The "acute phase" is clinically characterized by homeostatic alterations such as
somnolence, adinamia,
fever,
muscular weakness, and
leukocytosis. Dramatic changes in
iron metabolism are observed under acute-phase conditions. Rats were administered
turpentine oil (TO) intramuscularly to induce a sterile
abscess and killed at various time points. Tissue
iron content in the liver and brain increased progressively after TO administration. Immunohistology revealed an abundant expression of
transferrin receptor-1 (TfR1) in the membrane and cytoplasm of the liver cells, in contrast to almost only nuclear expression of TfR1 in brain tissue. The expression of TfR1 increased at the
protein and
RNA levels in both organs. Gene expression of
hepcidin,
ferritin-H,
iron-regulatory protein-1, and
heme oxygenase-1 was also upregulated, whereas that of hemojuvelin, ferroportin-1, and the
hemochromatosis gene was significantly downregulated at the same time points in both the brain and the liver at the
RNA level.

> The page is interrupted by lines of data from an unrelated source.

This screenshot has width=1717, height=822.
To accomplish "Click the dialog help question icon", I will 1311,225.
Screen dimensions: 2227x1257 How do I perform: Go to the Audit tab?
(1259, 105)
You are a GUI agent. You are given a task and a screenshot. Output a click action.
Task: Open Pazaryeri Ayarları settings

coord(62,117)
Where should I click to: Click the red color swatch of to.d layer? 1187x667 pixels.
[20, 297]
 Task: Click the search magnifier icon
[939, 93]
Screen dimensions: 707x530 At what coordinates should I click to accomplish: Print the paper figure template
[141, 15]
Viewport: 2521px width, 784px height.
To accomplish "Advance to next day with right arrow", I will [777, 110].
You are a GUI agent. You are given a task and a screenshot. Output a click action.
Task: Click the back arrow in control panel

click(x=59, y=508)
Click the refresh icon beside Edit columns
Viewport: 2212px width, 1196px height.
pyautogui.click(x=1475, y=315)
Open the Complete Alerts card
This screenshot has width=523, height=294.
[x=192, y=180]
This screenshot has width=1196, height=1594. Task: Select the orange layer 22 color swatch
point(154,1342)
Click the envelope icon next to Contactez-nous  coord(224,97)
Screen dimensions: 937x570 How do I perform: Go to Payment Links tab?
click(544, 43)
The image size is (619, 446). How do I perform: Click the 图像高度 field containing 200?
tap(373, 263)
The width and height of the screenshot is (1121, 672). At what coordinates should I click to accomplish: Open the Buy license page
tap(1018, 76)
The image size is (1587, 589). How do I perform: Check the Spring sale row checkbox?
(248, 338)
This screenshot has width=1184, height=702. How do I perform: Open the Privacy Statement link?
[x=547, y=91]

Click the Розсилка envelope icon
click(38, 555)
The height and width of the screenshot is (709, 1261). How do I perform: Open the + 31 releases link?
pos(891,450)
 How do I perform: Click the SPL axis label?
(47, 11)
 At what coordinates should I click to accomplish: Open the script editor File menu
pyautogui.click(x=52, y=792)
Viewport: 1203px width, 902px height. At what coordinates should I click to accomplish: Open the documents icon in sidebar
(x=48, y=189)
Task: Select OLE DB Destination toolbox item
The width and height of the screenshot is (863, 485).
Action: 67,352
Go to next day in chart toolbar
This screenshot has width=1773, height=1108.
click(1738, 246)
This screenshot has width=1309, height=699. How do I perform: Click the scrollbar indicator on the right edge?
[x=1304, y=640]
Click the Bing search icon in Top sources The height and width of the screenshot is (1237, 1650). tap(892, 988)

However, in contrast to observations in the liver, gene expression of the main acute-phase
cytokine (interleukin-6) in the brain was significantly upregulated. In vitro experiments revealed TfR1 membranous
protein expression in the liver cells, whereas nuclear and cytoplasmic TfR1
protein was detectable in brain cells. During the non-bacterial acute phase,
iron content in the liver and brain increased together with the expression of TfR1. The
iron metabolism
proteins were regulated in a way similar to that observed in the liver, possibly by locally produced acute-phase
cytokines. The significance of the presence of TfR1 in the nucleus of the brain cells has to be clarified.